Streamlined Workflow for Identifying Candidate Functional Polymorphisms

         October 4, 2012

Since Dr. Ken Kaufman gave his webcast on Identifying Candidate Functional Polymorphisms in SVS, we’ve been working  with Dr. Kaufman to simplify and automate many of the steps in his workflow.  I touched on this in my last blog post, and I’m excited to report that with Ken’s help, we’ve been able to simplify the workflow even more.

In particular we’ve been able to automate some of the steps to repeat automatically over all trios.  The benefit to this approach, in Ken’s own words:

“I did this workflow on 51 trios today.  The first four steps take the longest (about an hour). The last three steps take about 15 minutes. Previously it would have taken me over a week to do all this. It takes about as much time to export the results individually as it does to generate them.”

####

Task instructions:
1 – In the post on candidate functional polymorphisms, restate the text beginning at the words "Streamlined Workflow for" and ending after "workflow even more.", substituting "presentation" for "webcast".
2 – Answer these questions on the post on candidate functional polymorphisms.
(a) What date does the post carry?
(b) Who gave the webcast on Identifying Candidate Functional Polymorphisms in SVS?
(c) On how many trios was the workflow done in one day?

Extracted entries:
####

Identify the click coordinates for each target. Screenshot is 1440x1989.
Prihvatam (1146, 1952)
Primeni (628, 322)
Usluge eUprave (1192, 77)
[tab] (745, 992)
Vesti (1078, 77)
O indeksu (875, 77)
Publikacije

####

Results of the exercise:
1 –
Streamlined Workflow for Identifying Candidate Functional Polymorphisms

         October 4, 2012

Since Dr. Ken Kaufman gave his presentation on Identifying Candidate Functional Polymorphisms in SVS, we’ve been working  with Dr. Kaufman to simplify and automate many of the steps in his workflow.  I touched on this in my last blog post, and I’m excited to report that with Ken’s help, we’ve been able to simplify the workflow even more.

2 –
(a) October 4, 2012
(b) Dr. Ken Kaufman
(c) 51